Are you worried about your teen? Maybe you’re not sure if your child’s teenage depression is normal moodiness, or a sign that something is really wrong. The following article is an overview of risk factors and some of the top warning signs that your teen needs professional help.

Mental Health Conditions

If your teen has a mental health condition, such as an anxiety disorder or bipolar disorder, they’re at a greater risk for suicide because dealing with the stressors of daily life are already more difficult for them. On top of which, teenage depression can create a sense of hopelessness that life will ever get better. This may also be true if there’s a history of mood disorders in your family.

Access to Means

Does your teen have access to weapons or medications that they could use to hurt themself? If you’re worried about teenage depression, be sure to safely store things like firearms or meds in a place where your teen won’t have access to them.

Bullying and Abuse

Bullying and abuse are both circumstances that make teen suicide more likely.
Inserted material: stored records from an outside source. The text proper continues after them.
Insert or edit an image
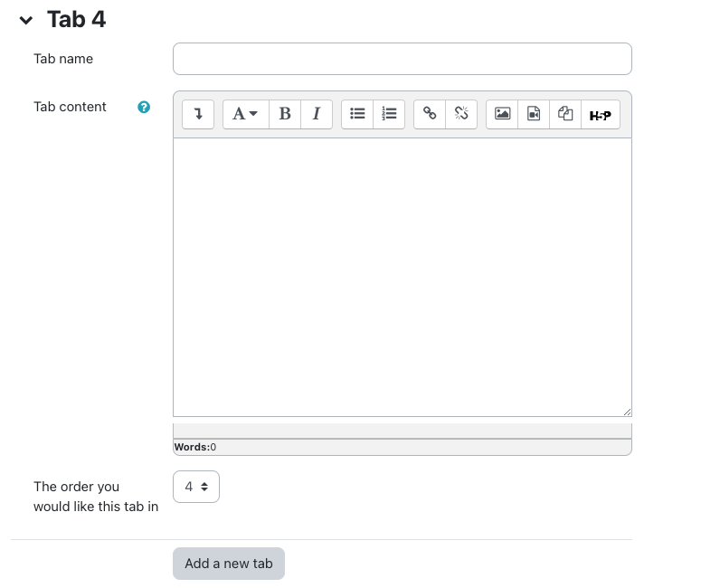 click(x=503, y=114)
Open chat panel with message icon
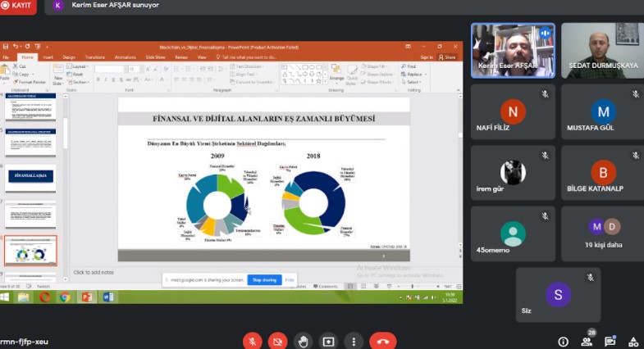 pos(610,341)
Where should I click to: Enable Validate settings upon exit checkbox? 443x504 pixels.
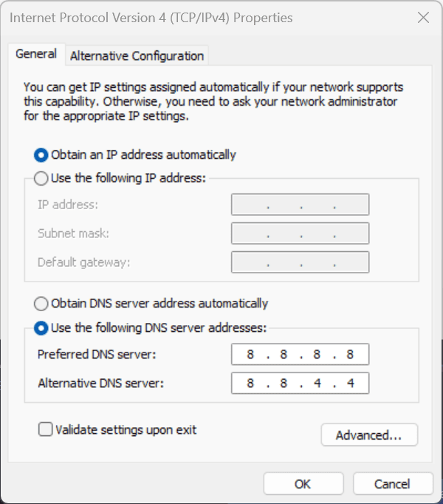46,429
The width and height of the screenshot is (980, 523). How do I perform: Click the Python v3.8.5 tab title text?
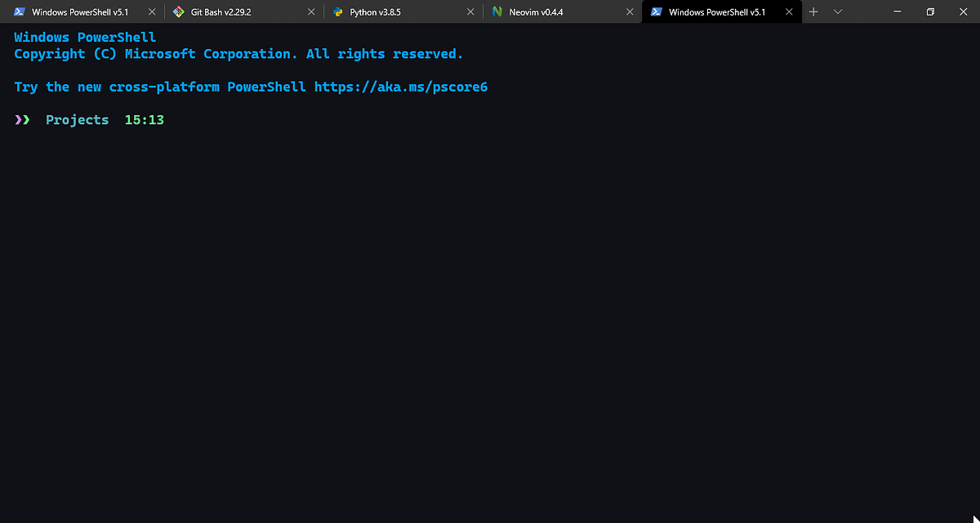point(375,11)
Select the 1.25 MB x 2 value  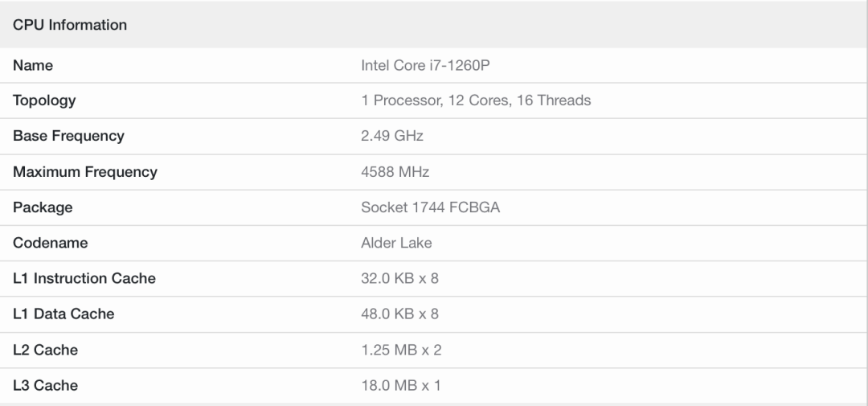point(401,350)
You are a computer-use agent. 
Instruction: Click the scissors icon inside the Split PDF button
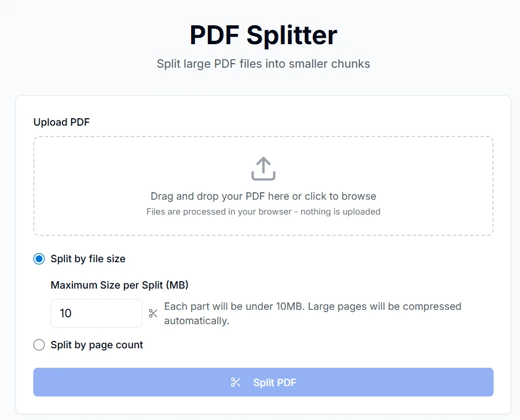point(236,382)
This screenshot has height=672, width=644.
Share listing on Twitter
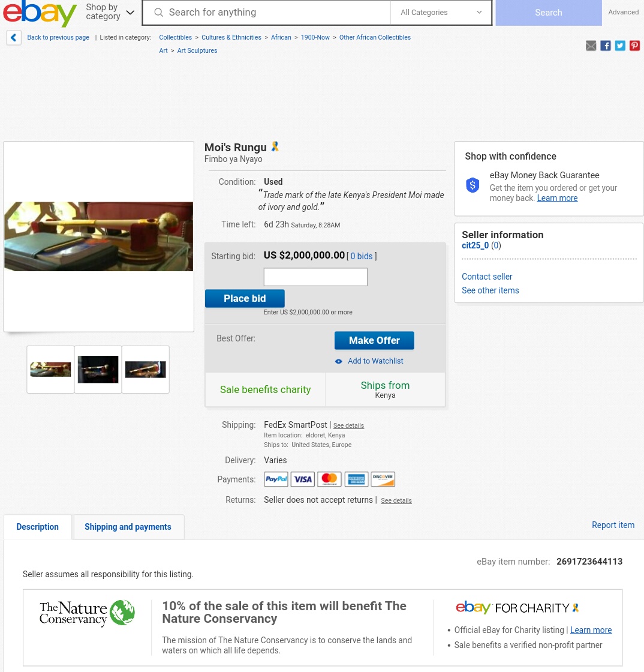click(620, 46)
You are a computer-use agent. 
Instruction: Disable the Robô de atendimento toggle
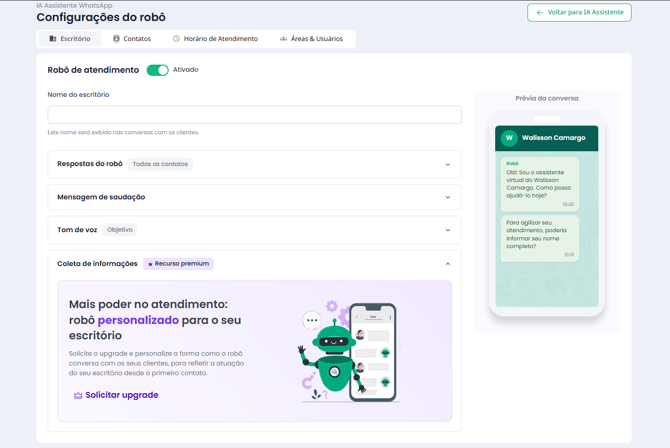click(157, 70)
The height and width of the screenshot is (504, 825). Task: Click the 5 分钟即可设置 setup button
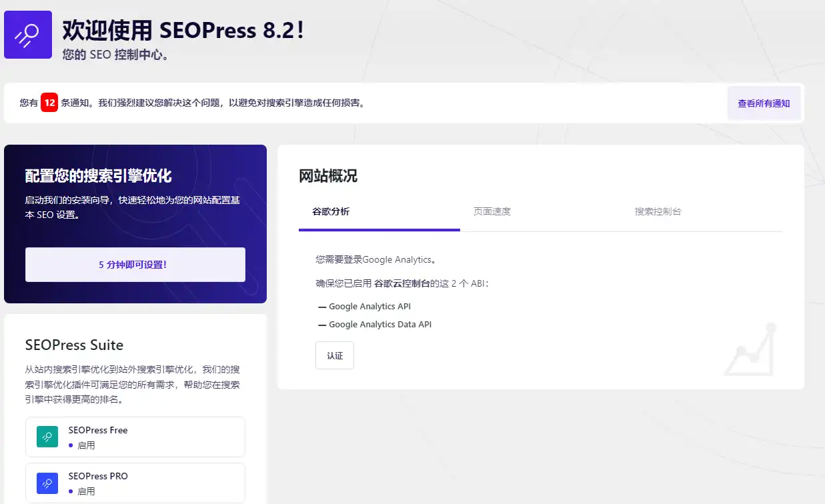tap(135, 265)
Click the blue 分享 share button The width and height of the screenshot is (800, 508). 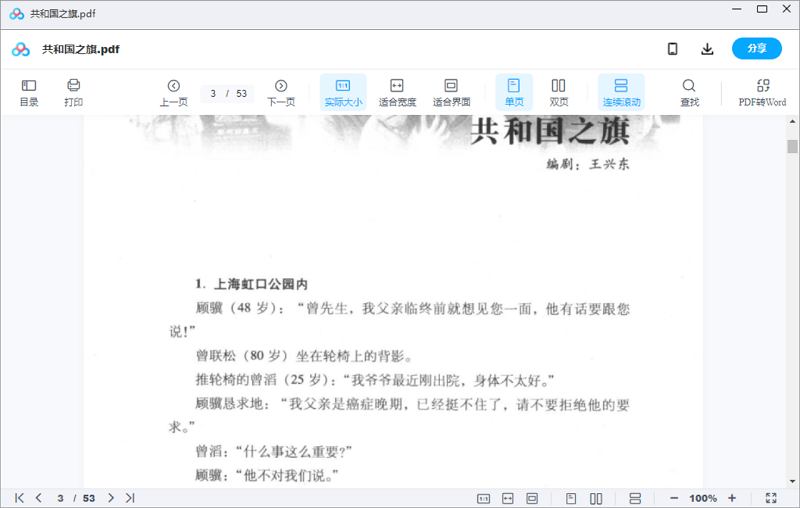click(x=756, y=49)
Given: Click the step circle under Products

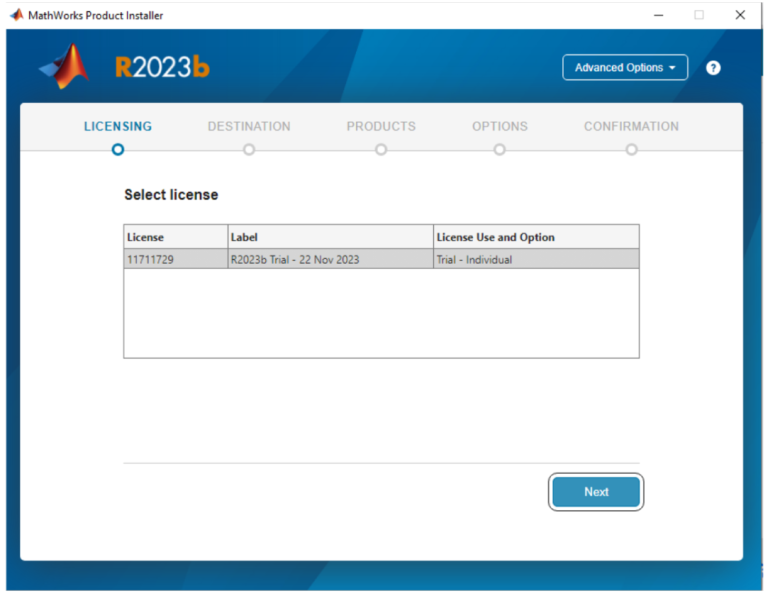Looking at the screenshot, I should [x=381, y=150].
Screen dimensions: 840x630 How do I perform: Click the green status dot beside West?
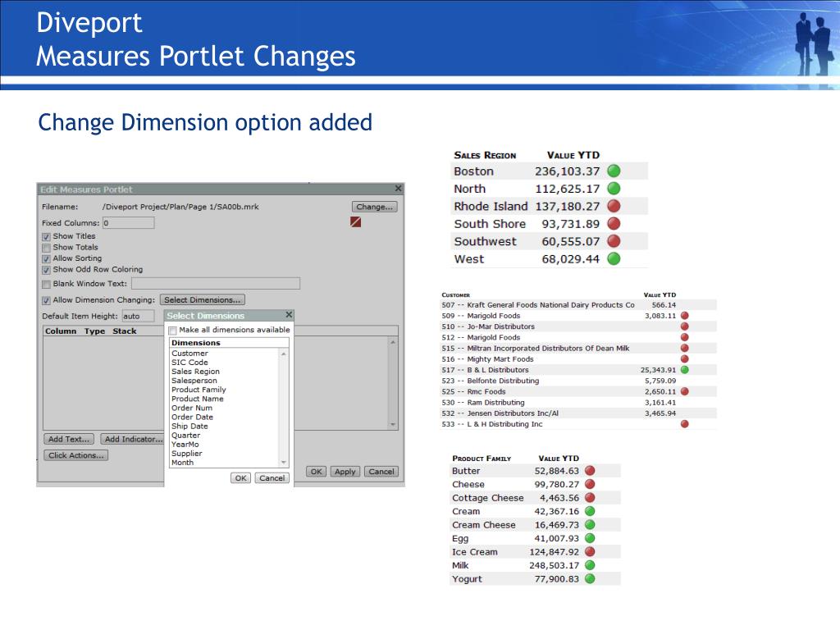click(614, 259)
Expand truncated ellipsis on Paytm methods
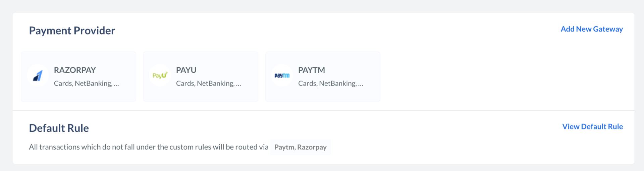This screenshot has width=644, height=171. pos(361,84)
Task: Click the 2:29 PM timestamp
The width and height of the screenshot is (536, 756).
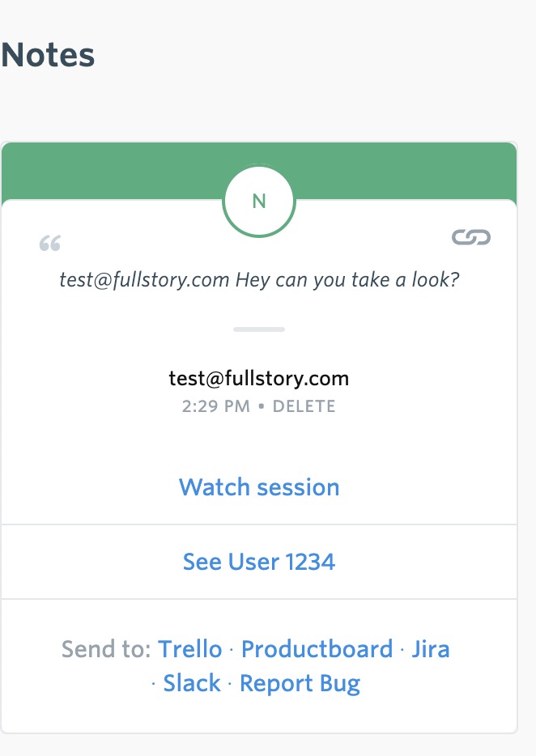Action: pyautogui.click(x=216, y=406)
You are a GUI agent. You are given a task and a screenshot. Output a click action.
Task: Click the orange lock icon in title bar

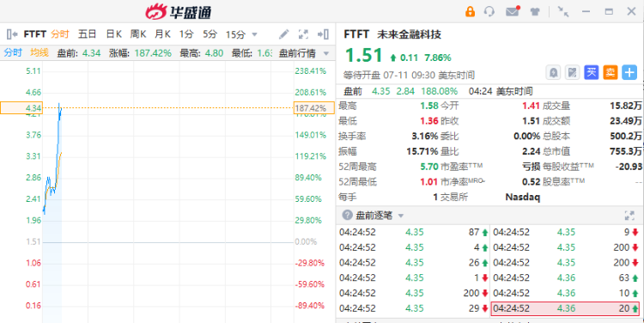[470, 11]
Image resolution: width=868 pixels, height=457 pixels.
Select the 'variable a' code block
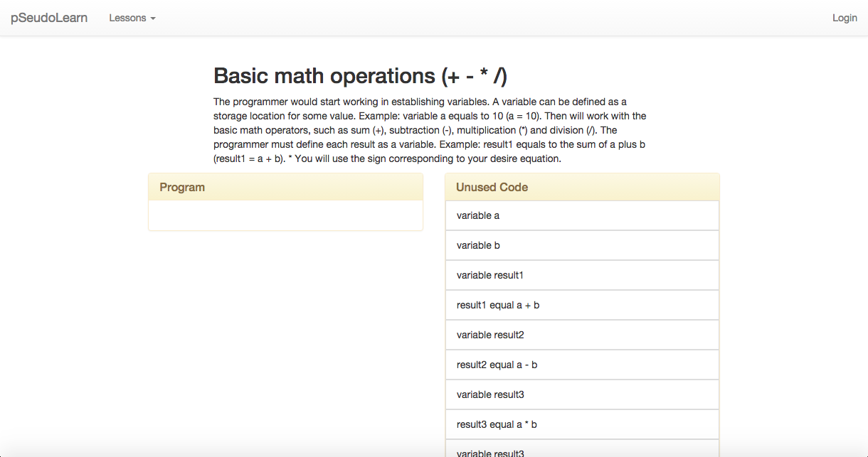pos(582,215)
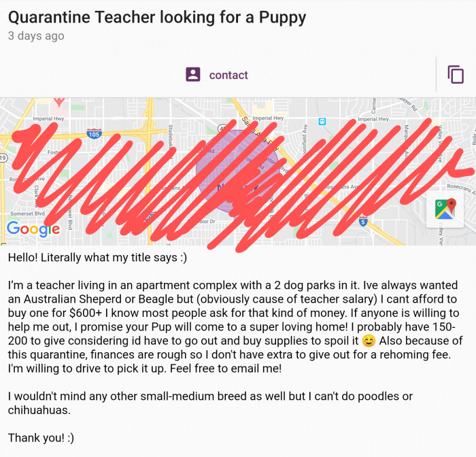Image resolution: width=476 pixels, height=457 pixels.
Task: Click the Interstate 5 shield marker
Action: pyautogui.click(x=363, y=221)
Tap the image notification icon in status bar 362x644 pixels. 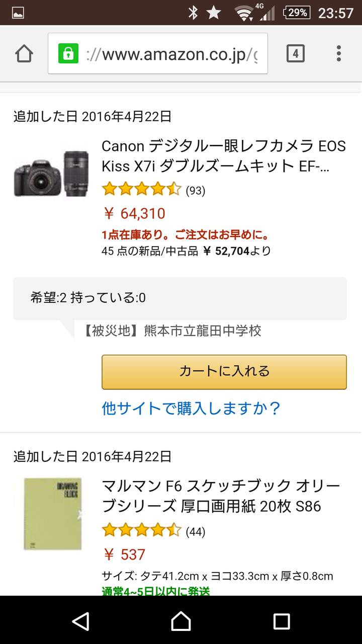(18, 13)
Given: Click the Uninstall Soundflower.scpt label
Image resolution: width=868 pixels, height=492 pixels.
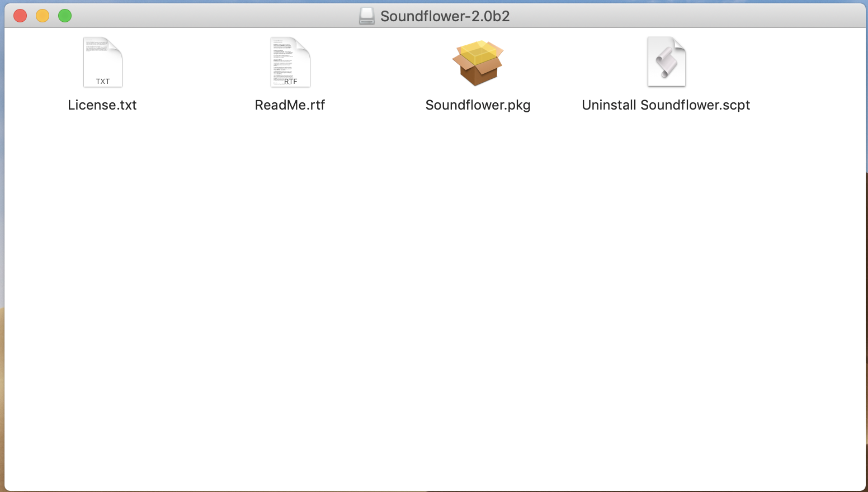Looking at the screenshot, I should coord(666,105).
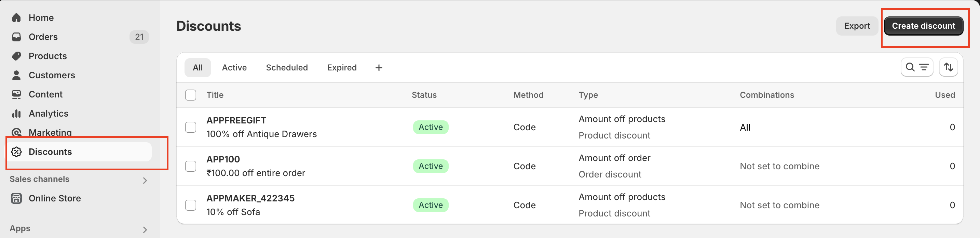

This can include physical, mental, or emotional abuse, as well as neglect. Additionally, children who are exposed to any form of violence are at a higher risk.

Being Adopted

Teens who were adopted often struggle with their sense of identity and belonging, as well as ideas of self-worth. They may wonder why they were given up for adoption, or feel like they don’t fit in because there’s something different about them.

Warning Signs

Here are some of the most notable red flags:

  • Use of drugs or alcohol
  • Talking or writing about suicide, even jokingly
  • Risky, self-destructive behaviors
  • Trouble at school or falling grades
  • Changes to sleep habits, such as sleeping all day
  • Weight loss or weight gain
  • Withdrawing from social situations
  • Loss of interest in hobbies or activities
  • Low self-esteem
  • Giving away meaningful personal possessions
  • Vandalism or shoplifting
  • Dramatic personality changes
  • Violent or rebellious behavior
  • Teenage depression
  • Feelings of hopelessness
  • Conflict with friends or family
  • Self-harm, like cutting

What to Do

If you’ve noticed that some of the items on this list apply to your child, teen therapy can help. Parents often make the mistake of believing they can handle things on their own, but it’s important to ask for help. If you find yourself in a situation where your teen is threatening to hurt themself, know that you can take your child to the emergency room if you need immediate help.

Therapy for Teenage Depression

As adults, we often assume that life is easier for teens. We may feel nostalgia for our own childhoods when things were simpler, or wish we could start all over again. But it’s easy to forget that all teens have real stressors and they need help learning tools to cope with the challenges of life.